You can't trust such low harmonic spurious measurements from a  spectrum
analyzer unless you know how the spurs change with input level. The
second harmonic spur created in an amplifier or mixer inside the
spectrum analyzer input will typically increase by 2 dB for every 1 dB
of input level increase. Anytime you see a frequency converting RF
component (such as the mixer in the input of a spectrum analyzer), it is
nonlinear and will generate harmonics and intermodulation products. All
you need to do is to keep the input level low enough so that the
distortion products generated in the analyzer are below the signals you
are measuring. The best and easiest technique is to increase the input
attenuation by the smallest step available (such as 5 dB or 10 dB) and
checking how the spurious components change.
** If the harmonic or other spurious signal is coming from an external
source, it should not change as the input attenuation changes.
** If the harmonic or other spurious signal is generated inside the
analyzer, it should change relative to the fundamental signal as the
input attenuation changes.
** I'm talking about the harmonics or other spurious signals relative to
the fundamental frequency being displayed.
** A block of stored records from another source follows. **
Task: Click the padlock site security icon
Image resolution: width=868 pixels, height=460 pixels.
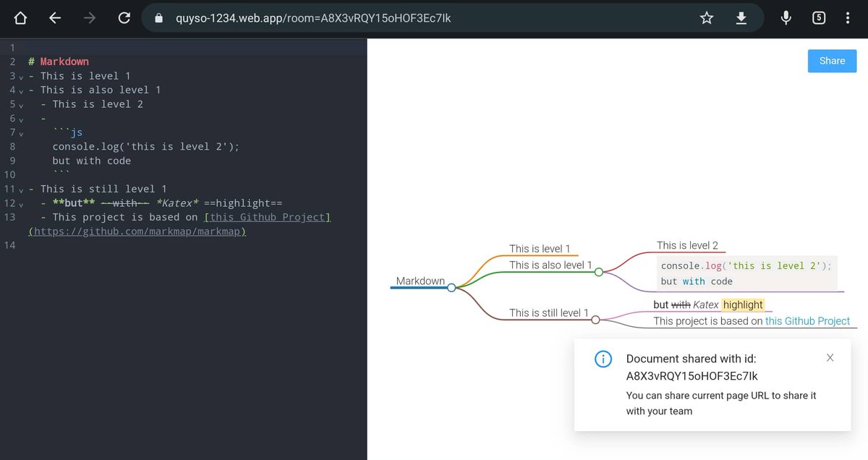Action: coord(158,19)
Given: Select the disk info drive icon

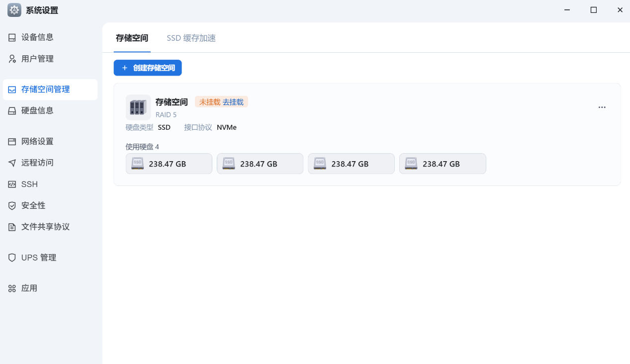Looking at the screenshot, I should pos(12,111).
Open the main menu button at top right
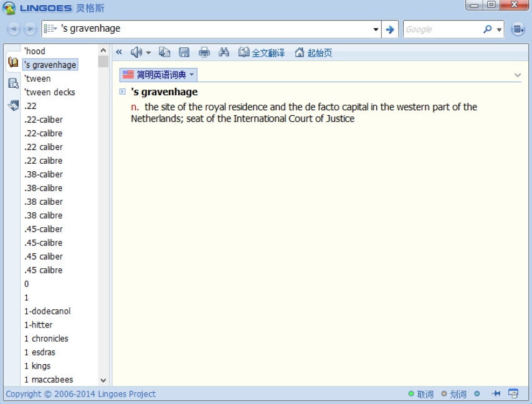532x404 pixels. [518, 29]
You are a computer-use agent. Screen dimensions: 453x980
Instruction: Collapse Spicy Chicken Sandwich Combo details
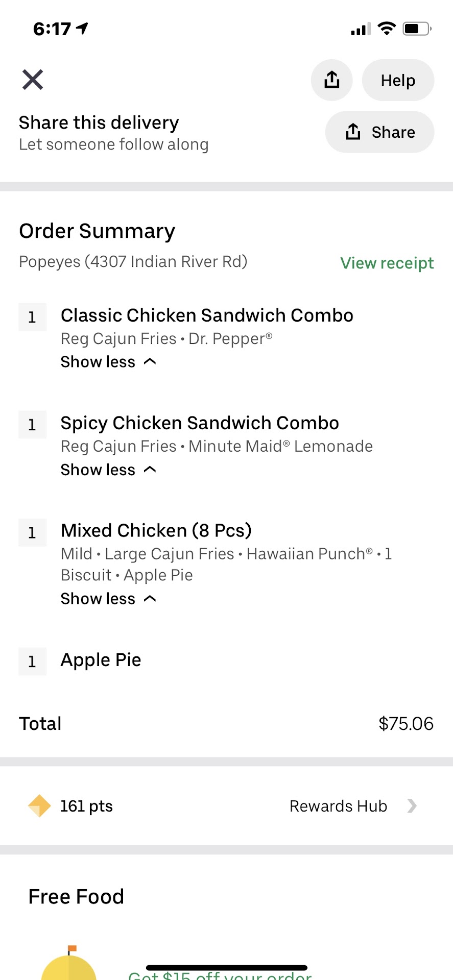click(108, 470)

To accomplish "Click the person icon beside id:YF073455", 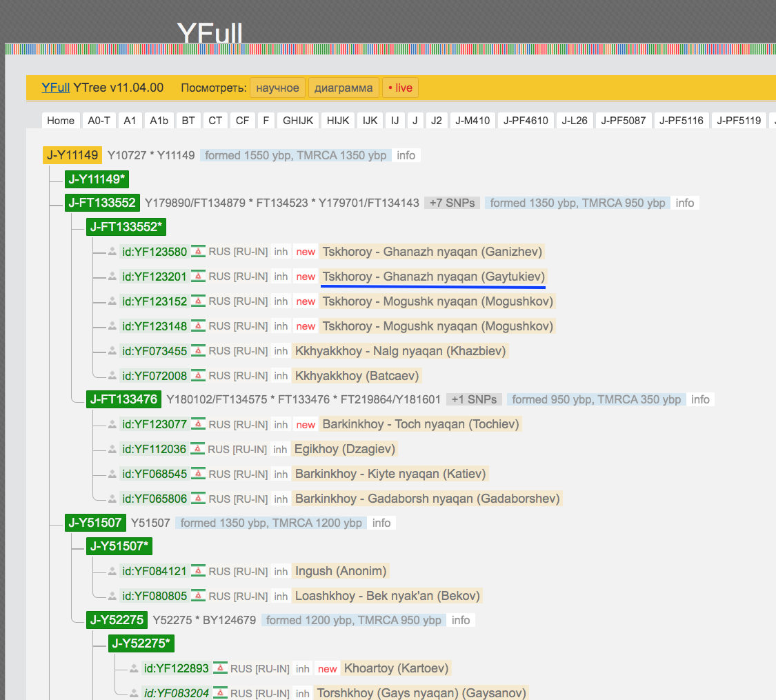I will (112, 351).
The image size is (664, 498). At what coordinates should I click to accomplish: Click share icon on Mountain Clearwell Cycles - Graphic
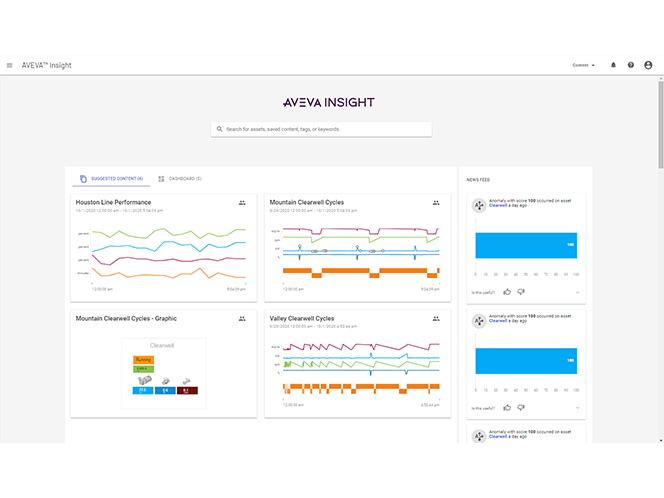click(242, 318)
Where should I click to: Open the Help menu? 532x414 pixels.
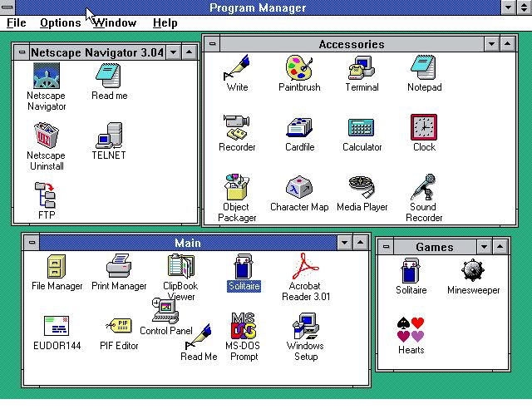click(x=165, y=22)
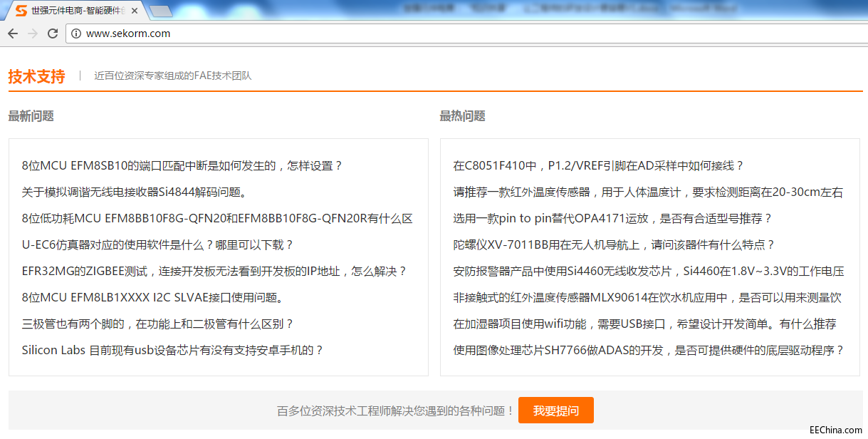Image resolution: width=868 pixels, height=439 pixels.
Task: Close the 世强元件电商 browser tab
Action: point(135,11)
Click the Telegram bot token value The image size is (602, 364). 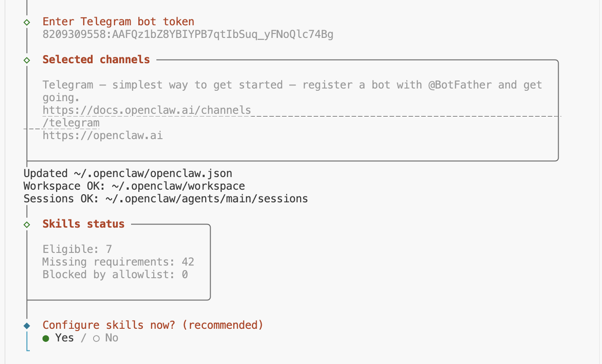pyautogui.click(x=188, y=34)
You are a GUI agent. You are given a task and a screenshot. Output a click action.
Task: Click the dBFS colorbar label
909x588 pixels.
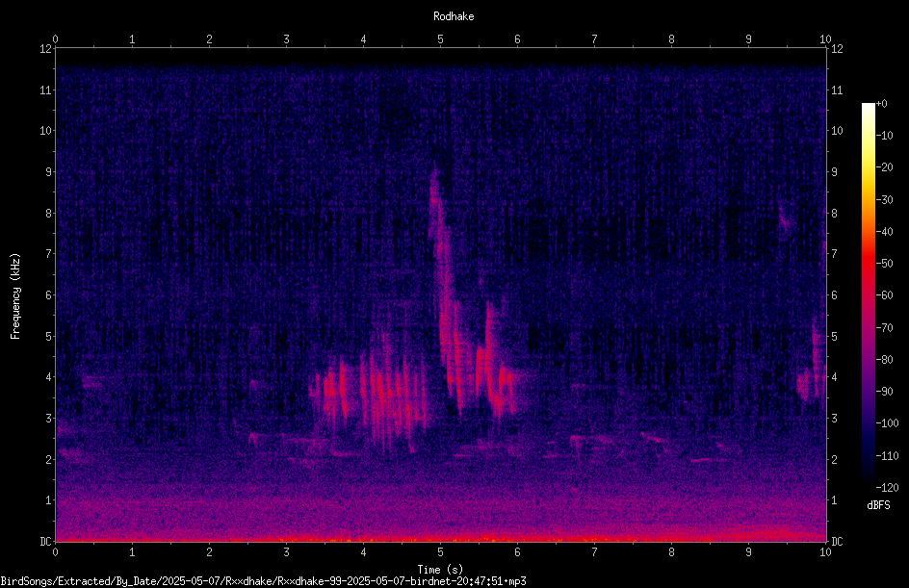pos(878,505)
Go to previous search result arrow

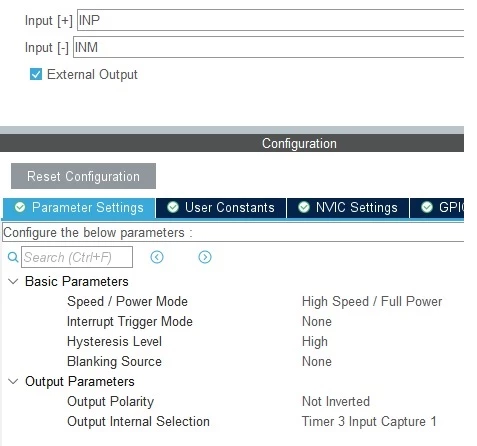pyautogui.click(x=157, y=257)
If you remove the input
signal and still see the spur, it's a residual spur created inside the
analyzer unrelated to the input signal.

If you graph fundamental signal displayed amplitude vs changing input
level, you will typically see the following for spurious signals created
by most mixers or amplifiers:
(1) Fundamental signal = slope of 1

(2) Second harmonic signal = slope of 2

(3) Third order intermodulation (sum or different frequencies caused by
    mixing of two signals) = slope of 3

For more background, see:


If that is a SiglentSSA3000X series analyzer, here are the spurious
specifications from the datasheet:
** Second harmonic distortion: -65 dBc (above 50 MHz input with
preamplifier off)

Note that the second harmonic distortion is only specified at 50 MHz
input and above and at a -30 dBm input power level with the preamplifier
off. For comparison, here are the specifications of a Tektronix RSA507A
portable spectrum analyzer. Disclosure: I work for Tektronix.
** Second harmonic distortion: - 75 dBc (above 40 MHz input,
preamplifier OFF)
** Second harmonic distortion: - 60 dBc (above 40 MHz input,
preamplifier ON)

I'm sure that the reason for a lower limit on the second harmonic
specification is that the results are worse at lower frequencies. So
it's quite possible that the harmonics you see are mainly coming from
the spectrum analyzer input mixer or preamplifier. As I suggested
earlier, try lowering the input level by 5 or 10 dB  and see if the
harmonics go down linearly.

Bill Byrom N5BB

On Tue, Jan 17, 2017, at 08:40 PM, Rhys D wrote:

> Hi all,


> Before I start, let me say I'm rather a newbie at this sort of
> stuff so
> please be gentle.


> I was looking at the output of my Trimble Thunderbolt GPSDO and
> was rather
> surprised to see really "loud" harmonics in there. ~ 60dB down
> from the
> 10Mhz signal.


> Can anyone here shed some light on what I am seeing here?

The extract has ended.